◆ TASK
Each line starting at the one that contains "Viewport: 1080px width, 652px height." and ending at the one that contains "This screenshot has width=741, height=645." must be returned exactly, and the rest of the listing is left out.

◆ INPUT

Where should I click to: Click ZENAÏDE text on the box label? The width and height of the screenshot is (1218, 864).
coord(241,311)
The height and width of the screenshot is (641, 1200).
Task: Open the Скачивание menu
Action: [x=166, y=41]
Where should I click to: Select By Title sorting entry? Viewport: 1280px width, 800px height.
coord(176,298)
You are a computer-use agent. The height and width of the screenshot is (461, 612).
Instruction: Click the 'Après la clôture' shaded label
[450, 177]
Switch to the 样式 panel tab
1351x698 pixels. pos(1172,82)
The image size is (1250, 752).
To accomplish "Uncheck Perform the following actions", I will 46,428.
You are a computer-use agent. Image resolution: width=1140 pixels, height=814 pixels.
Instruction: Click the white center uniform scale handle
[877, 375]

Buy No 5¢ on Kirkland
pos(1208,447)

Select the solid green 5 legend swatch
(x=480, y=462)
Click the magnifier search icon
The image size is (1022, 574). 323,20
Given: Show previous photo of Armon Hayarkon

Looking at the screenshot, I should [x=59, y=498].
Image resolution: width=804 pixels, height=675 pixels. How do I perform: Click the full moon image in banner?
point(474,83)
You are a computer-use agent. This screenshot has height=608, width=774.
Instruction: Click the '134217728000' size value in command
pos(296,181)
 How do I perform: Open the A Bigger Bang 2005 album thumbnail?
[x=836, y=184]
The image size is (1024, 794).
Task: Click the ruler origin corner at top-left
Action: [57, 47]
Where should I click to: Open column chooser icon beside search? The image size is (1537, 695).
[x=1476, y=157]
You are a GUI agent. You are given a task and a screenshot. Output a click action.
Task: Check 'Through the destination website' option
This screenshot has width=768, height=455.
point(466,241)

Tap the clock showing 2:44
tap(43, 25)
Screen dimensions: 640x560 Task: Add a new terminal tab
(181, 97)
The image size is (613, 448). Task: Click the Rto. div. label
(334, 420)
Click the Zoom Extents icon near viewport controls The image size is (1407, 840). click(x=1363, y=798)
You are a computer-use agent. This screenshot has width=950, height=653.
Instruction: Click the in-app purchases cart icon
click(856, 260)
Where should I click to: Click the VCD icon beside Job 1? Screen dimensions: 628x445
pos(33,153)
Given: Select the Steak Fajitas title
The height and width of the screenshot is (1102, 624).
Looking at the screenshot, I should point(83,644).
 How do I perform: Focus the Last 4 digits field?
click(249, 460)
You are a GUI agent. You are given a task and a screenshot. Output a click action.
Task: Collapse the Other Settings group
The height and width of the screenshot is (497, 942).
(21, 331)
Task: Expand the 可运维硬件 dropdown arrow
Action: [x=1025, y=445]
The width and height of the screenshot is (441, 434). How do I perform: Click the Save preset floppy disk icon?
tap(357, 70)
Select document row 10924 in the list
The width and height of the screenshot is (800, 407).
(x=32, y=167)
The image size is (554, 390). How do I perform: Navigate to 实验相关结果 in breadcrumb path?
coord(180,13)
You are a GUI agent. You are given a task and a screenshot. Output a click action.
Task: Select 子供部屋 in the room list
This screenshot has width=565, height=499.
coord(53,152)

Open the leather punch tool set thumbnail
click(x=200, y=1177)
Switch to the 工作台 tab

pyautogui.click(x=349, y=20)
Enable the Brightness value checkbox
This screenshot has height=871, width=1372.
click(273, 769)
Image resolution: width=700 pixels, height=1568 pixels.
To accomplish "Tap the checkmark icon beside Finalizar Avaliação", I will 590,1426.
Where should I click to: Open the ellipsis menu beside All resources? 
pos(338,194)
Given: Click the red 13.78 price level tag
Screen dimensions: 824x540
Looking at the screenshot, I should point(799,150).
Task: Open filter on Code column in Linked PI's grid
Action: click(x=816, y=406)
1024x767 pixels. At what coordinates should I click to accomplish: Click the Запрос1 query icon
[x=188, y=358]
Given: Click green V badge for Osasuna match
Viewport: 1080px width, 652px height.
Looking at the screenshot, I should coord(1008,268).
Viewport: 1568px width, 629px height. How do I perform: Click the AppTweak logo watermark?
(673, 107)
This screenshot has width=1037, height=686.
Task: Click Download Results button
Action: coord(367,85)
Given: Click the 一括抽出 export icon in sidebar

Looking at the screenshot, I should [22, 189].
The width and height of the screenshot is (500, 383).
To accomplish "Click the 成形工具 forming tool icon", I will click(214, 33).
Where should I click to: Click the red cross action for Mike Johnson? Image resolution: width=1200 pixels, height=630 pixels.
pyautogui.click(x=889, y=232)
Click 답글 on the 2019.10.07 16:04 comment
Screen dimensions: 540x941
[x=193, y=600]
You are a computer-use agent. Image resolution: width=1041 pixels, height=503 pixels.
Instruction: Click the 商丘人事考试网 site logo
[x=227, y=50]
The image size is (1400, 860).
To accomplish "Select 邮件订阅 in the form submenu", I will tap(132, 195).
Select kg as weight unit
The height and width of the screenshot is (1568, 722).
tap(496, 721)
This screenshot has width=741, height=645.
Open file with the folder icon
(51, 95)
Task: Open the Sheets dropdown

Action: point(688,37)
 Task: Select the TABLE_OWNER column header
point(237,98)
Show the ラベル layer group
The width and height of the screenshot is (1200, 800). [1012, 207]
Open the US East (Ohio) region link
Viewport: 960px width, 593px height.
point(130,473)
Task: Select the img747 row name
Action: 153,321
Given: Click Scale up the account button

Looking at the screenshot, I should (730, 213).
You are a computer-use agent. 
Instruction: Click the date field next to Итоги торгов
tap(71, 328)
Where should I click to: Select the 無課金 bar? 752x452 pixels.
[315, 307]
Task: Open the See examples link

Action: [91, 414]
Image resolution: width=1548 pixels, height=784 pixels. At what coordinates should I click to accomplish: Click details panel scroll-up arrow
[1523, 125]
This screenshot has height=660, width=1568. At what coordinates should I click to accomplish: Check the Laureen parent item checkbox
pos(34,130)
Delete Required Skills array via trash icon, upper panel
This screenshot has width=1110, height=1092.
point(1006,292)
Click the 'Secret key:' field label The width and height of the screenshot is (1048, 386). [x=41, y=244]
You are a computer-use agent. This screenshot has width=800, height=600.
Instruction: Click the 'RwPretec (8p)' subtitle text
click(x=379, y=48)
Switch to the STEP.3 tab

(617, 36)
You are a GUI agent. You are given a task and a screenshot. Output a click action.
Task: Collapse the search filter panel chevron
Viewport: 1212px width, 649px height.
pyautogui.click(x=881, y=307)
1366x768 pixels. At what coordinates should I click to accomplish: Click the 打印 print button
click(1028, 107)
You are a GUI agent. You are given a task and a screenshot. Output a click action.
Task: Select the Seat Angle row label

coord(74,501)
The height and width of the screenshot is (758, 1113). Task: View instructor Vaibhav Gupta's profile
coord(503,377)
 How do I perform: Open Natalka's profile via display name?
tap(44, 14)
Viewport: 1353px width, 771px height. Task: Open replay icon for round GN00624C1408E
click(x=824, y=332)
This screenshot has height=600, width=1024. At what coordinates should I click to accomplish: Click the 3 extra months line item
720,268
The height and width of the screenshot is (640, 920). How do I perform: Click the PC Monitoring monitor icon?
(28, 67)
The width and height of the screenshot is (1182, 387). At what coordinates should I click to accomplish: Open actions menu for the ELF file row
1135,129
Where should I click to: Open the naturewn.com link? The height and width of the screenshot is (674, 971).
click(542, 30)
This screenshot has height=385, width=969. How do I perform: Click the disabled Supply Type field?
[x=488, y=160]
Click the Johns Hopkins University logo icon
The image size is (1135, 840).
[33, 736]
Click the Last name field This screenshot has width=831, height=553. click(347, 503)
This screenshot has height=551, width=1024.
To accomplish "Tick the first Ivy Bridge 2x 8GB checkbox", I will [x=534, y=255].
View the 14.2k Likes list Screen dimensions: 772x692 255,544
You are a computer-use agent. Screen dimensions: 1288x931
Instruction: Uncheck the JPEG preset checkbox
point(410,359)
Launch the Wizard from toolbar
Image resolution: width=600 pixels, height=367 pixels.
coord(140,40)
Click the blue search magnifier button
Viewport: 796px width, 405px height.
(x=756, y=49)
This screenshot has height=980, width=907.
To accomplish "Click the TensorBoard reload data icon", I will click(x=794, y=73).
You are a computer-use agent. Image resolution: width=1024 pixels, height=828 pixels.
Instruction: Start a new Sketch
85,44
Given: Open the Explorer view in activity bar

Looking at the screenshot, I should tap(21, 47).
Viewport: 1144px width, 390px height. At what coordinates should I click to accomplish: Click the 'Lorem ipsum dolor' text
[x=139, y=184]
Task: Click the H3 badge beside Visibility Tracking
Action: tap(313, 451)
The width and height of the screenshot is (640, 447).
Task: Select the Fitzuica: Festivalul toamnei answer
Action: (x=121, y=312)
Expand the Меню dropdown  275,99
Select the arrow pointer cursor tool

◆ WRITTEN SOLUTION
Viewport: 1080px width, 652px height.
Looking at the screenshot, I should coord(1008,268).
Viewport: 1568px width, 629px height. How do I perform: Click the AppTweak logo watermark?
(673, 107)
This screenshot has width=1037, height=686.
Task: Click Download Results button
Action: coord(367,85)
Given: Click the 一括抽出 export icon in sidebar

Looking at the screenshot, I should [22, 189].
The width and height of the screenshot is (500, 383).
To accomplish "Click the 成形工具 forming tool icon", I will click(214, 33).
Where should I click to: Click the red cross action for Mike Johnson? Image resolution: width=1200 pixels, height=630 pixels.
pyautogui.click(x=889, y=232)
Click 답글 on the 2019.10.07 16:04 comment
Screen dimensions: 540x941
[x=193, y=600]
You are a computer-use agent. Image resolution: width=1041 pixels, height=503 pixels.
Instruction: Click the 商丘人事考试网 site logo
[x=227, y=50]
The image size is (1400, 860).
To accomplish "Select 邮件订阅 in the form submenu", I will tap(132, 195).
Select kg as weight unit
The height and width of the screenshot is (1568, 722).
tap(496, 721)
This screenshot has width=741, height=645.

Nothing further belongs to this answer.